Problem details >> Only one stretch of the data below is needed. Output the lines from the one with "Bookmark the Food Network recipe" up to and including the one with "This screenshot has height=484, width=740.", exactly as they stand.

Segment Start: Data

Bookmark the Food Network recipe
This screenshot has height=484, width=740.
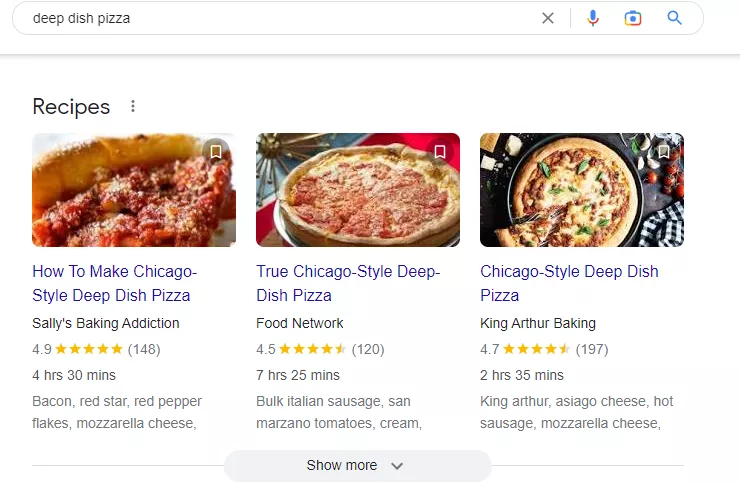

Segment End: Data
Segment Start: Data

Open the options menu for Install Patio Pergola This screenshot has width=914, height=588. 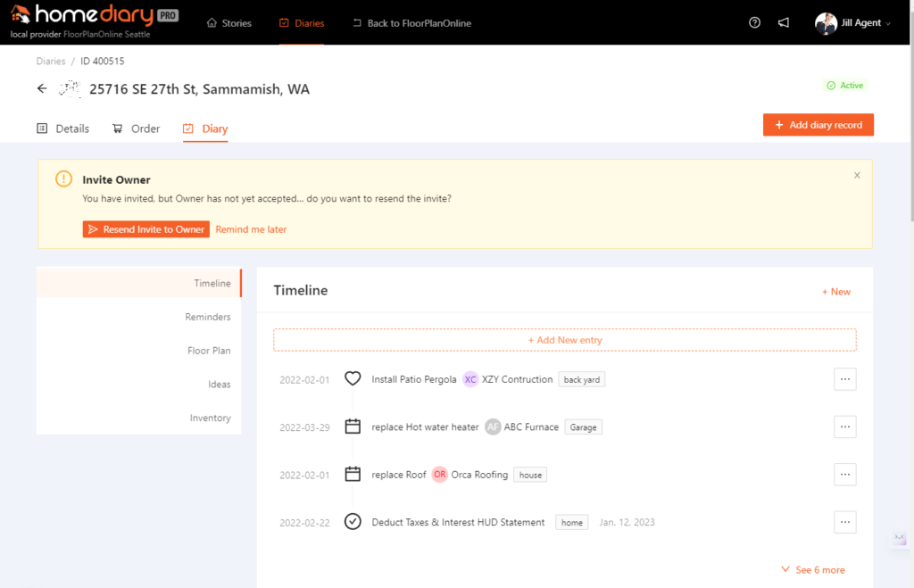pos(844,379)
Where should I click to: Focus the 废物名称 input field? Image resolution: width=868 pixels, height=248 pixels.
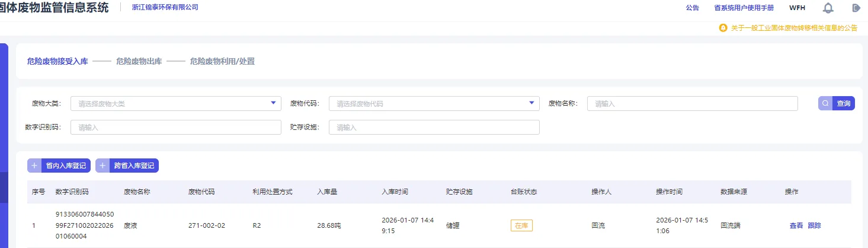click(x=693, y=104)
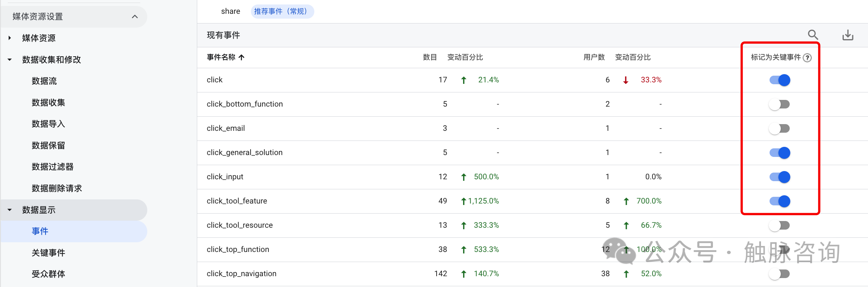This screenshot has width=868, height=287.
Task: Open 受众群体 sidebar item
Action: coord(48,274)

Segment End: Data

Exercise answer >>
Bookmark the Food Network recipe
This screenshot has height=484, width=740.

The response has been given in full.